Alors, frères et sœurs, ce matin, en cette chapelle, nous pouvons le comprendre et le célébrer : le berger qui est le nôtre, le Seigneur de qui seulement nous voulons recevoir la vie, est le berger d’Israël qu’Israël, dans les apôtres et Marie et Joseph, a mis à notre disposition. A nous, il revient de le mettre à disposition d’autres. Les Missions étrangères de Paris se sont efforcés de faire briller son étoile jusqu’en Extrême-Orient. C’est une tâche toujours à poursuivre : comment vivons-nous, nous chrétiens, pour partager celui qui nous est donné avec ceux et celles qui le cherchent ? Notre manière de vivre fait-elle se lever son étoile ? Mais surtout il nous faut encore et toujours vivre l’histoire des mages jusqu’au bout : « Ils ouvrirent leurs coffres et lui offrirent leurs présents ». Pour que le berger d’Israël règne vraiment sur nous, sur le peuple de Dieu que nous sommes, nous avons besoin que les trésors de tous les peuples lui soient apportés. Nous ne faisons pas qu’apporter à tous les peuples le berger qui veut leur bien absolu et total ; nous avons besoin d’admirer ce que les trésors des nations deviennent entre les mains de notre Seigneur, c’est-à-dire que nous avons besoin de voir comment les plus éloignés viennent à lui et expriment qui il est avec leurs propres trésors pour progresser nous aussi, pour grandir, dans la connaissance de sa réalité.

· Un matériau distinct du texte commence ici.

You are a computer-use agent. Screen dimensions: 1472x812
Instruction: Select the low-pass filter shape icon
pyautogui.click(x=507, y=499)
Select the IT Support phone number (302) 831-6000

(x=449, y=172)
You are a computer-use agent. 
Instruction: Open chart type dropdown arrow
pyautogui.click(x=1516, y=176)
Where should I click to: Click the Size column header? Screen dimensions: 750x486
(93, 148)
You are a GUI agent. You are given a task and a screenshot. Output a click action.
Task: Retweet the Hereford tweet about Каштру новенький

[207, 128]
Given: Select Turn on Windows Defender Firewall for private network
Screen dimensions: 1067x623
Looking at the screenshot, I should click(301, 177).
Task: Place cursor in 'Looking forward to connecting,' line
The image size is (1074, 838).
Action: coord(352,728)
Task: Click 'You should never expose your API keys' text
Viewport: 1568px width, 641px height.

Car ce berger-là n’est pas à notre image : il naît d’Israël et tous les trésors de toutes les nations ne suffiront pas à le dire en toute vérité.

Nous ne vivons plus dans le temps des mages venus d’Orient. Nous ne vivons plus en un temps où une étoile aperçue dans le ciel évoque un don de Dieu à recueillir avec grand respect. Nous vivons dans un monde sécularisé où l’humanité pense facilement que l’unité lui est donnée par le commerce, la technologie, les moyens de transport et de communication, l’expansion de la science médicale et la tolérance entre les États. Mais nous, nous savons que les humains ont besoin d’un berger d’un autre ordre, d’un berger ou d’un roi qui ne soit pas tout à fait du monde mais qui soit le vrai berger d’Israël comme peuple saint de Dieu. Nous savons que ce berger est venu très humblement et qu’il laisse à beaucoup le temps de venir à lui et de le reconnaître. Nous savons que ne peut être le berger de tous les humains que celui qui a pu être le berger du peuple élu, le berger qui donne sa vie pour les brebis, qui affronte pour elles non les puissants de ce monde mais les forces de mort qui habitent le cœur des humains et qui les asservissent.

Nous osons croire que l’humanité n’est pas une parce que les êtres humains vivent des mêmes besoins et peuvent être formatés pour choisir les mêmes produits, mais parce que chaque expérience humaine est unique et est un trésor qui peut servir au Verbe de Dieu à se dire plus et mieux pour la gloire du Père et le salut de tous. Nous osons croire que « toutes les nations sont associées au même héritage, au même corps, au partage de la même promesse, dans le Christ Jésus » et nous comprenons que cela suppose une générosité inouïe de la part de l’Israël de Dieu et une humilité immense de la part de toutes les autres nations, mais encore une humilité très grande de l’Israël de Dieu qui doit accepter que, quel que soit son savoir, il a à apprendre encore des nations, et une espérance très grande de la part des nations qui doivent découvrir qu’en donnant leurs trésors, en s’en dépouillant, elles les recevront encore transfigurés. Travail immense à l’échelle des siècles que nous célébrons d’Épiphanie en Épiphanie, pour qu’il se fasse non par la violence et dans la jalousie comme il en a été si souvent le cas dans l’histoire mais dans la foi et dans l’amour sous la garde de Marie et la protection presque invisible de Joseph,

                                                                                            Amen.